▶ How to complete this task
Locate the line that contains "استان (106, 174)" in the entries below, then repeat it and every following line through the line that contains "دسامبر 2025 (100, 1451)", exactly, and no others.

(Records drawn from a dataset)
################

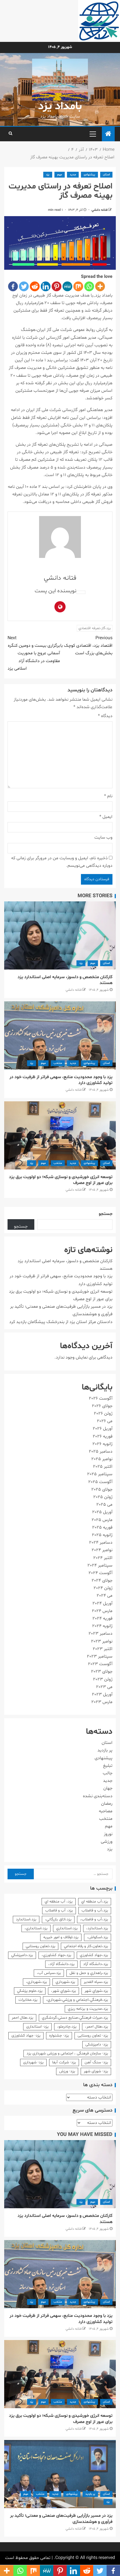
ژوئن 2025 (102, 1497)
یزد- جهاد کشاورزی (25, 2035)
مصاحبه (105, 1811)
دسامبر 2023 (100, 1633)
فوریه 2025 (102, 1527)
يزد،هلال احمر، (96, 2026)
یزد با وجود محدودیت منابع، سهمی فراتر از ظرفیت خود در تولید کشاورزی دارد (60, 1080)
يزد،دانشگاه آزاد (95, 1964)
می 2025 (104, 1504)
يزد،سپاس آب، (49, 1973)
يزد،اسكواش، (97, 1937)
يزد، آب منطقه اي (59, 1901)
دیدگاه (105, 716)
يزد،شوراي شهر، (63, 1991)
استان (106, 174)
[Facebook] (13, 286)
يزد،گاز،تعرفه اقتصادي (94, 628)
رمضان (106, 1804)
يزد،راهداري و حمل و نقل (88, 1973)
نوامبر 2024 (102, 1550)
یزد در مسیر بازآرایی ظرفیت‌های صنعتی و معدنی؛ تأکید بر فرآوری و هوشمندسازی (61, 2519)
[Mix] (78, 286)
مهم (59, 174)
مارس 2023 (101, 1702)
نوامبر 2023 (101, 1641)
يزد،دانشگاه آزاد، (61, 1964)
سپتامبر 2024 (99, 1565)
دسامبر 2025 (100, 1451)
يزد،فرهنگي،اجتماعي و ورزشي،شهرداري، (77, 1999)
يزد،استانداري (67, 1928)
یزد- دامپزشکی (96, 2044)
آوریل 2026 (102, 1429)
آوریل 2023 (102, 1694)
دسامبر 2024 (100, 1542)
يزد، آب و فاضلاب (59, 1910)
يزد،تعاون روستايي (40, 1946)
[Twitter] (24, 286)
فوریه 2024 (102, 1618)
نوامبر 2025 (101, 1459)
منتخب (58, 1063)
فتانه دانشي (99, 210)
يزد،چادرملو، (66, 2026)
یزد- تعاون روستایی (93, 2035)
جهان (107, 1788)
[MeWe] (67, 286)
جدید (73, 174)
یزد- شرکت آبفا (64, 2062)
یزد (47, 174)
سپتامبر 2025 (99, 1474)
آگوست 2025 (100, 1482)
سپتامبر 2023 (99, 1656)
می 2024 (104, 1596)
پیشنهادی (89, 174)
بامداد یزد (60, 106)
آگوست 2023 (100, 1664)
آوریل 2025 (102, 1512)
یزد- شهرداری (33, 2062)
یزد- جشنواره (59, 2035)
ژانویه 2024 (102, 1626)
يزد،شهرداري (65, 1982)
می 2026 (104, 1421)
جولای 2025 (101, 1489)
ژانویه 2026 (102, 1444)
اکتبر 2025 (102, 1467)
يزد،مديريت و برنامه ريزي (88, 2008)
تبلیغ (107, 1766)
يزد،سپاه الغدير (96, 1982)
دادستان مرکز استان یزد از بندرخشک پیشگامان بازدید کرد (60, 1322)
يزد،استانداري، (36, 1928)
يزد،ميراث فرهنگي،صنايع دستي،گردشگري (75, 2017)
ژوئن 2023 (102, 1679)
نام (108, 796)
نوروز (108, 1834)
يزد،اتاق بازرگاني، (58, 1919)
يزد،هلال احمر (22, 2017)
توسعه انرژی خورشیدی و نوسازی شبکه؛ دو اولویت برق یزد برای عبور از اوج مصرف (60, 1180)
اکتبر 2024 (102, 1558)
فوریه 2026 (102, 1436)
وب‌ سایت (103, 837)
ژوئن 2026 (103, 1413)
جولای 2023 (101, 1671)
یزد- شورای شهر (96, 2071)
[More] (100, 286)
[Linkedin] (46, 286)
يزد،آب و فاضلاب (94, 1910)
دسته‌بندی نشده (97, 1796)
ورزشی (106, 1842)
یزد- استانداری (37, 2026)
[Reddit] (35, 286)
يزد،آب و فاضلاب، (94, 1919)
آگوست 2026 (100, 1398)
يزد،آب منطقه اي (94, 1901)
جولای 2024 (102, 1580)
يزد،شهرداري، (36, 1982)
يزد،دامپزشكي (22, 1955)
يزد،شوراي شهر (96, 1991)
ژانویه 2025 (102, 1535)
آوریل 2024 (102, 1603)
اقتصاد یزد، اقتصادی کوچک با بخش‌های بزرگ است (86, 645)
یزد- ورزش (67, 2071)
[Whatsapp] (89, 286)
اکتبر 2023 (102, 1649)
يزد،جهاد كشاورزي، (56, 1955)
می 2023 (104, 1687)
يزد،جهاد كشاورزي (94, 1955)
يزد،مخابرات (27, 1999)
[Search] (10, 133)
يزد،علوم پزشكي (29, 1991)
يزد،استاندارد (26, 1919)
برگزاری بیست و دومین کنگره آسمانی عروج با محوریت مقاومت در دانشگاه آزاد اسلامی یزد (34, 653)
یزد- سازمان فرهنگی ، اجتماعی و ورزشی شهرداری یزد (67, 2053)
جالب (107, 1773)
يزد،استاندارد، (97, 1928)
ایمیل (105, 817)
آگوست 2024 (100, 1573)
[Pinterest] (56, 286)
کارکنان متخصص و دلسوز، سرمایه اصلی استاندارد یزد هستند (65, 980)
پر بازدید (104, 1750)
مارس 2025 (102, 1520)
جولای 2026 (102, 1406)
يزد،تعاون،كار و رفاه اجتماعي (86, 1946)
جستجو (105, 1214)
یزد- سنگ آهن (96, 2062)
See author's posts (80, 592)
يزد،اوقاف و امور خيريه (60, 1937)
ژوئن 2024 (102, 1588)
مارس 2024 (102, 1611)
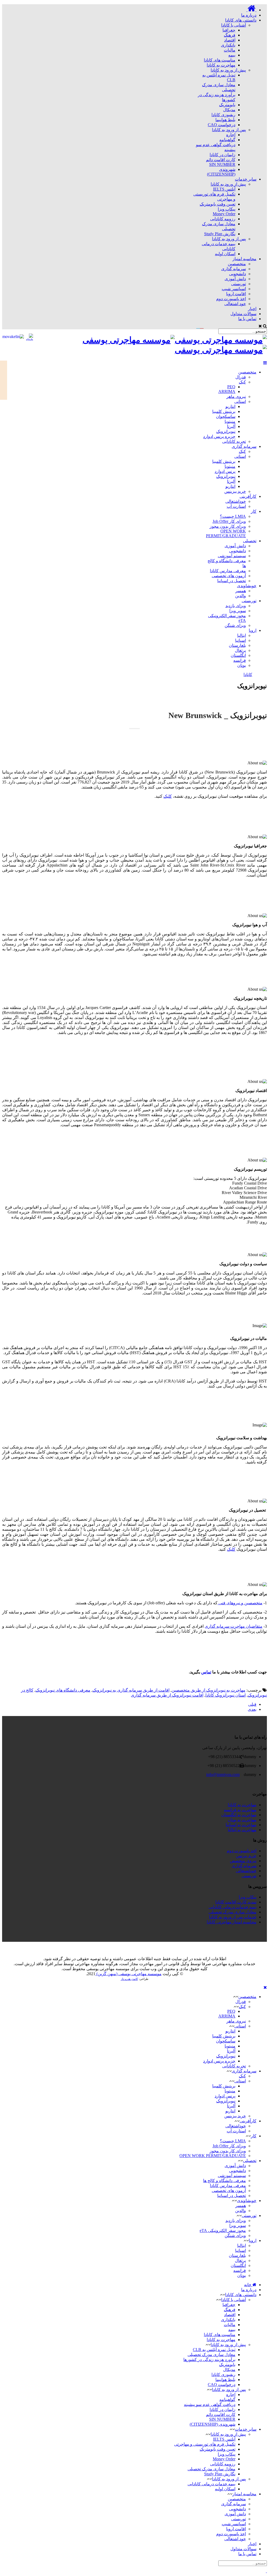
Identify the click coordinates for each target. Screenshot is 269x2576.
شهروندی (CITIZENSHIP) (221, 171)
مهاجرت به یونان (242, 1819)
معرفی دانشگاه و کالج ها (224, 2180)
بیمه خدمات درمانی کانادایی (232, 1907)
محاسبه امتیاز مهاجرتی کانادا (231, 1922)
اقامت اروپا (236, 293)
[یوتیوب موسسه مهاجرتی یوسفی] (233, 1949)
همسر (240, 590)
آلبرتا (231, 426)
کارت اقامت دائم (220, 159)
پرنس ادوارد (225, 471)
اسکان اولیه (225, 254)
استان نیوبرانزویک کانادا (225, 1695)
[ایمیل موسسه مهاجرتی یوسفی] (229, 1949)
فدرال (240, 377)
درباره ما (248, 2289)
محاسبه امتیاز (244, 2494)
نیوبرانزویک (225, 431)
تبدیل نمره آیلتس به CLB (214, 2349)
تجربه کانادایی (234, 441)
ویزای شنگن (235, 625)
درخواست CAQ (221, 124)
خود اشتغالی (235, 303)
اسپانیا (240, 640)
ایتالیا (241, 635)
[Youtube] (202, 326)
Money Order (224, 214)
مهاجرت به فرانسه (240, 1809)
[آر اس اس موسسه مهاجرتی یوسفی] (225, 1949)
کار (253, 511)
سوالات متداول (243, 2549)
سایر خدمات (245, 2429)
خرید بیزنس (246, 1855)
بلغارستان (237, 645)
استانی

################

▶ Reply to the task
استان (106, 174)
[Facebook] (13, 286)
يزد،گاز،تعرفه اقتصادي (94, 628)
رمضان (106, 1804)
يزد،راهداري و حمل و نقل (88, 1973)
نوامبر 2024 (102, 1550)
یزد در مسیر بازآرایی ظرفیت‌های صنعتی و معدنی؛ تأکید بر فرآوری و هوشمندسازی (61, 2519)
[Mix] (78, 286)
مهم (59, 174)
مارس 2023 (101, 1702)
نوامبر 2023 (101, 1641)
يزد،دانشگاه آزاد، (61, 1964)
سپتامبر 2024 (99, 1565)
دسامبر 2025 (100, 1451)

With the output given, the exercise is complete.